The tumor stroma ranged from fibrotic to moderately inflamed, often containing moderate peritumoral and intratumoral inflammatory infiltrates composed of lymphocytes, plasma cells, and scattered histiocytes. Occasional eosinophils and neutrophils were also present. Some samples showed areas of intercellular edema, vascular congestion, and focal coagulative necrosis, particularly in larger or more deeply invasive tumors.
Ulceration of the overlying epidermis was noted in a subset of cases, often accompanied by reactive epidermal hyperplasia at the periphery. Mitotic figures, including atypical mitoses, were readily identified in most tumors, with mitotic indices varying by stage and histological subtype.
Histological staging according to the 8th edition of the AJCC classification ranged from early superficial involvement (stage IA) to deeply invasive lesions with satellitosis or in-transit metastases (stage IIIC). In lower-stage tumors (e.g., IA–IIB), the neoplastic process was mostly confined to the dermis, whereas advanced-stage tumors (IIIC) demonstrated extensive infiltration into the subcutis, vascular or lymphatic invasion, and in some cases, involvement of adjacent structures.
3.3. Toluidine Blue Assay
All tumor samples from the study cohort (n = 124; 100%) were subjected to Toluidine Blue staining, which highlighted the presence of mast cells within the tumor stroma. In all samples, mast cells exhibited a distinct purple coloration, indicative of metachromatic staining of their granules (Figure 2). Toluidine Blue staining revealed that the granules of mast cells were prominently stained in purple, with a characteristic metachromatic shift. These cells were predominantly located in the tumor stroma, particularly in areas with peritumoral and intratumoral inflammatory infiltrates.

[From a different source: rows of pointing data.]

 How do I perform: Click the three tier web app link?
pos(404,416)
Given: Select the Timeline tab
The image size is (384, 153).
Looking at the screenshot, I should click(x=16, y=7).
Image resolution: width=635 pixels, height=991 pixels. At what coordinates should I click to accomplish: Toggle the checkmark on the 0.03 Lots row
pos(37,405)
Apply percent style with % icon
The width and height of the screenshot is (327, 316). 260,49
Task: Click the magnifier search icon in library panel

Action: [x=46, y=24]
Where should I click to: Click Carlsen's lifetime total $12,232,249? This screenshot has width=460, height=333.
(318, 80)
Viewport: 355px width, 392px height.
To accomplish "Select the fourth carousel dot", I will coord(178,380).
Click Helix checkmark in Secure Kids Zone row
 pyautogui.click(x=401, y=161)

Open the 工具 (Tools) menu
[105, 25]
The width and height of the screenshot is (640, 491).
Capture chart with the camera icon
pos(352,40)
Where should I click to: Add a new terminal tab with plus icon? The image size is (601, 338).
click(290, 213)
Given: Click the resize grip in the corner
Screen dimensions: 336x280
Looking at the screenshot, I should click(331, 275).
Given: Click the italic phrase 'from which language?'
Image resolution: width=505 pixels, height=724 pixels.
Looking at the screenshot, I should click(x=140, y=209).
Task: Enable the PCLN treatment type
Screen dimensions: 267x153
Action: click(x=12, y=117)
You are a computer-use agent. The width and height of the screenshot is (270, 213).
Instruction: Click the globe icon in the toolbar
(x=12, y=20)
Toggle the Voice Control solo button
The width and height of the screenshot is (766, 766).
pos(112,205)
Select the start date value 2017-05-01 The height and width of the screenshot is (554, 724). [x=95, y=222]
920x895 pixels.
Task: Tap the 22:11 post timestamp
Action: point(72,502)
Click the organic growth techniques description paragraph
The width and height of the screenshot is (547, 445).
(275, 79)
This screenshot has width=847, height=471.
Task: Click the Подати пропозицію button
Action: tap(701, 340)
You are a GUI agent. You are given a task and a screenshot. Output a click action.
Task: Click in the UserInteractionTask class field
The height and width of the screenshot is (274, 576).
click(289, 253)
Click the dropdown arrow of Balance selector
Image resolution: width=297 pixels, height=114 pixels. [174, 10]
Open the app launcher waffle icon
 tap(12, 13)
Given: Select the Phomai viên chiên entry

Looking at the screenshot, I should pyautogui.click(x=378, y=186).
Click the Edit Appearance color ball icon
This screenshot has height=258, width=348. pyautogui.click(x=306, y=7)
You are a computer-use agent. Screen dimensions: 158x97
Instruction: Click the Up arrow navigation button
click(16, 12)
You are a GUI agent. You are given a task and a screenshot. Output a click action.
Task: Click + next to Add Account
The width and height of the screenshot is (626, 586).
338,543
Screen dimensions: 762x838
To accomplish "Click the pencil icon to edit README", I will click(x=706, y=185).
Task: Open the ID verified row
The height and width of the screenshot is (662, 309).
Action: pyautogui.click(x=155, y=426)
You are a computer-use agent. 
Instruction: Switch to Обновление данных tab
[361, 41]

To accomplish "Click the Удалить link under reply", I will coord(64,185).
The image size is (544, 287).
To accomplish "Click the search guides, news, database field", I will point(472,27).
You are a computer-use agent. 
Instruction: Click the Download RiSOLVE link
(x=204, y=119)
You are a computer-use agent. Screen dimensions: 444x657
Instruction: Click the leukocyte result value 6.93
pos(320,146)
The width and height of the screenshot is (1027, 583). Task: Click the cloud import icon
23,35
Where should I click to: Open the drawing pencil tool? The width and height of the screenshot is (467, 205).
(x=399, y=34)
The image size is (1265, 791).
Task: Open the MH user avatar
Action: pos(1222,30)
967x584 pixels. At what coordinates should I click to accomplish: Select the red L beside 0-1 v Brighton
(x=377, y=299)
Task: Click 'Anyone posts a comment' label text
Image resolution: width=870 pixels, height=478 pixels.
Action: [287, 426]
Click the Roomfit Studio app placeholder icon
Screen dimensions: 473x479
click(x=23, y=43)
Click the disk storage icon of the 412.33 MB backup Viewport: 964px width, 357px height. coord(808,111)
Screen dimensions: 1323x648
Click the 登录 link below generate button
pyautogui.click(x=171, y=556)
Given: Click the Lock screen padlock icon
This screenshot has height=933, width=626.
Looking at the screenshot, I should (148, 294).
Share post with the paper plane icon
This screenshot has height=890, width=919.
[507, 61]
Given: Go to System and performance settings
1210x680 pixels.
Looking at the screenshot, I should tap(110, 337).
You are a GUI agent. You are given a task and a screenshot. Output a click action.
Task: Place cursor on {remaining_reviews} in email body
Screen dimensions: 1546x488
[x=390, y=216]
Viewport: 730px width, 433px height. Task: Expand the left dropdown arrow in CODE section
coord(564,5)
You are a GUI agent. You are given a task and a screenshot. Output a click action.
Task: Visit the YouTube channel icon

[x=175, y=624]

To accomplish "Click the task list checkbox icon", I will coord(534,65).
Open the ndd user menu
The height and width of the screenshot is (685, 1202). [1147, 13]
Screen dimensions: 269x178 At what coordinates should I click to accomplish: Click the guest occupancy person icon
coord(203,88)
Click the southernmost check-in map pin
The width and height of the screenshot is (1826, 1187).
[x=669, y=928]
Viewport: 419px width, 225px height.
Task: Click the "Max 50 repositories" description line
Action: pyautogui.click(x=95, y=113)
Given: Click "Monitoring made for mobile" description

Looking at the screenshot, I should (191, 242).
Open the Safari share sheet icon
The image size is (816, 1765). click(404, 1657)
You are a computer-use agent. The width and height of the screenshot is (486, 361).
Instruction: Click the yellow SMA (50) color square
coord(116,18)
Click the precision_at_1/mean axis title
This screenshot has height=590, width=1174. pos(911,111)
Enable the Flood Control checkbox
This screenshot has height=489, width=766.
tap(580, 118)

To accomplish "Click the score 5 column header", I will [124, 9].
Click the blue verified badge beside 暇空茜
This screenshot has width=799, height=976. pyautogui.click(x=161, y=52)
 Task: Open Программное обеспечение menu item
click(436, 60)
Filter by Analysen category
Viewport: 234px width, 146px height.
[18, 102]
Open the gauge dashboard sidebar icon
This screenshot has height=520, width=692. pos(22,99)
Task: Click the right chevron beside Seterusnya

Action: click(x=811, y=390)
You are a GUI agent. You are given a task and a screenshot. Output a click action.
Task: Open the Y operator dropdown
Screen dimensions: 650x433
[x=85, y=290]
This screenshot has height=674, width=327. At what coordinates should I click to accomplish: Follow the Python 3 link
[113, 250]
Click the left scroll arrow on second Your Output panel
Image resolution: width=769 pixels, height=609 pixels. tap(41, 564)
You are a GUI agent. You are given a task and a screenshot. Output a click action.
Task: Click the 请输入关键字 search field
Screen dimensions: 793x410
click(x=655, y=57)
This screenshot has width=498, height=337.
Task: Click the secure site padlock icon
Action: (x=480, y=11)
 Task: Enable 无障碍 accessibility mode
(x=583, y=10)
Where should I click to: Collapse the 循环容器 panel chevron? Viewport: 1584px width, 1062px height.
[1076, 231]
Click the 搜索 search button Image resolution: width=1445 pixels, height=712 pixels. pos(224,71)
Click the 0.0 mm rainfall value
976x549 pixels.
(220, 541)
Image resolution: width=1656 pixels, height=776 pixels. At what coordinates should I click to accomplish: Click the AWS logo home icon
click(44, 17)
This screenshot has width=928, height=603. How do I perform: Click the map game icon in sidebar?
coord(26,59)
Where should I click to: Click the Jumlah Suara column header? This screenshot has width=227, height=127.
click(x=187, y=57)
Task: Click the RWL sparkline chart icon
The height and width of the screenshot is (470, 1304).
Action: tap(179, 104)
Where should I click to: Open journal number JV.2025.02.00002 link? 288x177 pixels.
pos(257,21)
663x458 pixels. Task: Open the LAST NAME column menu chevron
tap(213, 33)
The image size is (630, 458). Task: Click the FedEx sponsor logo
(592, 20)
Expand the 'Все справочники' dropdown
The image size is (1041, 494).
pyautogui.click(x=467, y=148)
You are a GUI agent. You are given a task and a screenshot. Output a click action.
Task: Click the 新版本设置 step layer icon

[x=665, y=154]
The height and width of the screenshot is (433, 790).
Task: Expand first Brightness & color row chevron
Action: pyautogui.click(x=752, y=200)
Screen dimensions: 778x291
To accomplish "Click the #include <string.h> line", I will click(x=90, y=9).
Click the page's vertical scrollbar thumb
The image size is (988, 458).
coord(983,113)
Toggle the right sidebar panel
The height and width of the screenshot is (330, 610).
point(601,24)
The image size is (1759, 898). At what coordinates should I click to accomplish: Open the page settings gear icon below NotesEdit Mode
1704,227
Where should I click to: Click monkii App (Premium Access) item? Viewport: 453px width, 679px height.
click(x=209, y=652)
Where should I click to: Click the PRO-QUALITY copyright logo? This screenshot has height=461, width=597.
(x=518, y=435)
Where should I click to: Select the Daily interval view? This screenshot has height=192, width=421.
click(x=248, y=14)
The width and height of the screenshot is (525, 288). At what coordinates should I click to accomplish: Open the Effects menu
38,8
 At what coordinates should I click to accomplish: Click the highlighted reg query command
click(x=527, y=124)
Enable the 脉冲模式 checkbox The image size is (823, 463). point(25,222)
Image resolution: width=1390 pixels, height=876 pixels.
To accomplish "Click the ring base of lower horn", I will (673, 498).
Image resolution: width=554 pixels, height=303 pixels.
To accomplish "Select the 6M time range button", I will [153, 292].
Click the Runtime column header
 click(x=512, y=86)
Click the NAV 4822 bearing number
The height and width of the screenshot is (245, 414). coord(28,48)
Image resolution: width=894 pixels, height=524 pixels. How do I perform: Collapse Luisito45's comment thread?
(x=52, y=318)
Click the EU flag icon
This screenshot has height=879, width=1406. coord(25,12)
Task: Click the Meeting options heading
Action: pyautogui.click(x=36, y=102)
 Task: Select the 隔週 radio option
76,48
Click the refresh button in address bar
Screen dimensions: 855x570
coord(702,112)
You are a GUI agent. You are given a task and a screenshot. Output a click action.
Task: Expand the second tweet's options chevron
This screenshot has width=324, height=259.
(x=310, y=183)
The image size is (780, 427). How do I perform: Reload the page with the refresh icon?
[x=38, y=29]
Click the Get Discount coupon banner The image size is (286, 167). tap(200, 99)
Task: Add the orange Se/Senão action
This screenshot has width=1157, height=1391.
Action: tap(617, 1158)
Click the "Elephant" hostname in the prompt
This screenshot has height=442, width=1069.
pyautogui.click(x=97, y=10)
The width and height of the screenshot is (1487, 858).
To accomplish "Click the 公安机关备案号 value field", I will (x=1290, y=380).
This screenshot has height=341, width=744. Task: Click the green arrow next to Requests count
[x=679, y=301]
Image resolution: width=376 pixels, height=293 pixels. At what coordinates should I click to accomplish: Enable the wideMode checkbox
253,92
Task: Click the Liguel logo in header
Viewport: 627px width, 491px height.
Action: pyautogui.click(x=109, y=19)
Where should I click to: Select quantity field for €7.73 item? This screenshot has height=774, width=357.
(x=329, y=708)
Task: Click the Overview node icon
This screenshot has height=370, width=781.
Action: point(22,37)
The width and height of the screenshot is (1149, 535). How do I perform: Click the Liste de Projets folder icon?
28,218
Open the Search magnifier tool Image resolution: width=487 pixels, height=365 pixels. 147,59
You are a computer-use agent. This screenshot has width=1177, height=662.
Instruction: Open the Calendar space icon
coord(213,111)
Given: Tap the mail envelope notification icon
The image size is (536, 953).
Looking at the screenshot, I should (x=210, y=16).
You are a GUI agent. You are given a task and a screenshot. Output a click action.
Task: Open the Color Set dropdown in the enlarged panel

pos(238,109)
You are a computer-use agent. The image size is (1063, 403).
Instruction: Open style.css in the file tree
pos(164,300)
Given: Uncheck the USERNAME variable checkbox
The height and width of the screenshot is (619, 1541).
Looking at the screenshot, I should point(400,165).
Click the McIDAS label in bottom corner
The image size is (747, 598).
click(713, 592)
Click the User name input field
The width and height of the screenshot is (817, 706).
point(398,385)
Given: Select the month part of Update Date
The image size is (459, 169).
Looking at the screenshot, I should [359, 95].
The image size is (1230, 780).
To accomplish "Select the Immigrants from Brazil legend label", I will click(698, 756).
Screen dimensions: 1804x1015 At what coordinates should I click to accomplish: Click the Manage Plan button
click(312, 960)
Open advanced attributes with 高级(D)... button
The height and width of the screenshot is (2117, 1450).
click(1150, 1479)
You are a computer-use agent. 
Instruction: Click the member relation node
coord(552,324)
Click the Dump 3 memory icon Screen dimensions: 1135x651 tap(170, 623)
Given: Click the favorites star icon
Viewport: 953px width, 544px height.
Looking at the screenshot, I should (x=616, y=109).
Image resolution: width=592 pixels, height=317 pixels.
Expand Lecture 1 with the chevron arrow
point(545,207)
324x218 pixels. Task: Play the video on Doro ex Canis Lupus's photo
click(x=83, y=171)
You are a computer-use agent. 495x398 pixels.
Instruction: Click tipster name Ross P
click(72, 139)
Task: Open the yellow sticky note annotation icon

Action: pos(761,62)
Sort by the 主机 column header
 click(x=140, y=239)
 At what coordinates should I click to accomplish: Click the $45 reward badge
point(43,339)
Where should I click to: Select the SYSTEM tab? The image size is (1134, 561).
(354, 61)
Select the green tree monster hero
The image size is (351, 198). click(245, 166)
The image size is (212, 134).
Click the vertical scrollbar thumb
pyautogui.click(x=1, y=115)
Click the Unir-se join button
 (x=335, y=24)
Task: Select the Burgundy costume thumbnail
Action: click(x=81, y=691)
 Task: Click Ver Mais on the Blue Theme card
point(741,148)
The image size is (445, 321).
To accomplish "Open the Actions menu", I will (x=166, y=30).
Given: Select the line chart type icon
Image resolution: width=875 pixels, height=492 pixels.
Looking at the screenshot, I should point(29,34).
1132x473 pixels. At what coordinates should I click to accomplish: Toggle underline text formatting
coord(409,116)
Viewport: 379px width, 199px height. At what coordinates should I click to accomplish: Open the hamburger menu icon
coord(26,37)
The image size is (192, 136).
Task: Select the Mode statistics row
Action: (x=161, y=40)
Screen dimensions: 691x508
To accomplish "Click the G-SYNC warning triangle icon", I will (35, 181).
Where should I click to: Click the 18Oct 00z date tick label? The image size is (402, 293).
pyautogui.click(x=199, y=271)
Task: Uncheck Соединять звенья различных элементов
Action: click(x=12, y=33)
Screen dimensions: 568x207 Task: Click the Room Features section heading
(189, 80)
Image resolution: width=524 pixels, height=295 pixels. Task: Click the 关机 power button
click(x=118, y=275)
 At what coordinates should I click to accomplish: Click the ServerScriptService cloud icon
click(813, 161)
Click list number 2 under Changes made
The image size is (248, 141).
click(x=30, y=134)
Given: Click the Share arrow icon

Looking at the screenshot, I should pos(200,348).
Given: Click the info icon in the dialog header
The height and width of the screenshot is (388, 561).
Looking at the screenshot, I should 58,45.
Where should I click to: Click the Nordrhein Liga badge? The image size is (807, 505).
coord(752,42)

3.4. Immunohistochemical Assay
Immunohistochemical staining for Tryptase and Chymase revealed the presence of Tryptase+ and Chymase+ mast cells within both the intratumoral and peritumoral compartments of cutaneous melanoma samples. These cells were predominantly scattered as individual elements or in small clusters, with a tendency to localize near areas of dense tumor cell infiltration and stromal remodeling.
Both Tryptase+ Chymase+ and mast cells exhibited strong cytoplasmic immunoreactivity, with their granules staining intensely in the cytoplasm (Figure 3 and Figure 4). These cells displayed an irregular, oval, or spindle-shaped morphology, with large, hyperchromatic nuclei. The staining of Tryptase was observed both within the tumor parenchyma and in the surrounding stroma, with a higher concentration of these cells in more invasive regions of the tumor.
Mast cell infiltration was identified both within the tumor (intratumoral) and in the surrounding tissue (peritumoral), with a notable increase in density in the peritumoral zone.
In contrast, the non-tumorous skin adjacent to the melanoma exhibited only isolated Tryptase+ and chymase+ mast cells, primarily located around blood vessels or in areas with increased inflammatory activity. Chymase+ mast cells were less frequent in these regions, with Tryptase+ mast cells being slightly more common, but both were significantly less abundant compared to the tumor tissue.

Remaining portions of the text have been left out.